Attention needs to be directed to the disappearance of human milk and to investing as much in terms of both funds and ingenuity in trying to develop programs to cope with this major nutritional retreat as is now invested in other programs designed to improve the problem of childhood malnutrition. Bottle feeding in the type of circumstances existing in rural and urban areas of resource-poor, less developed countries is very difficult to undertake adequately due to small purchasing power, defective environmental hygiene, and low levels of maternal education. Under these circumstances, infants usually receive dilute, contaminated feeds containing homoeopathic doses of nutrients and massive quantities of bacteria.
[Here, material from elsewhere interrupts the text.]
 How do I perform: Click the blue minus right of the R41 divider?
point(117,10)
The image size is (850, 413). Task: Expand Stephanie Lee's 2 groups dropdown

When breastfeeding is replaced by the necessarily inadequate bottle feeding found in developing countries, nutrition deteriorates, infections increase, and pregnancies become more frequent, closely spaced and risky. In order for bottle feeding to be successful in terms of producing satisfactory infant growth and survival, there must be an adequate economic, hygienic, and educational infrastructure. The size of the public health problems associated with the availability or lack of availability of human milk is huge, increasing, and almost totally unappreciated. In less technically developed and resource-poor nations, Bengoa (1974) estimated that there are 9.4 million cases of severe protein-calorie malnutrition annually. It is unknown how many are suffering from kwashiorkor or from marasmus. In the developed countries of the world, there are over 11 million births annually, and the partial or complete preventive effect of breastfeeding can also be very significant in these communities.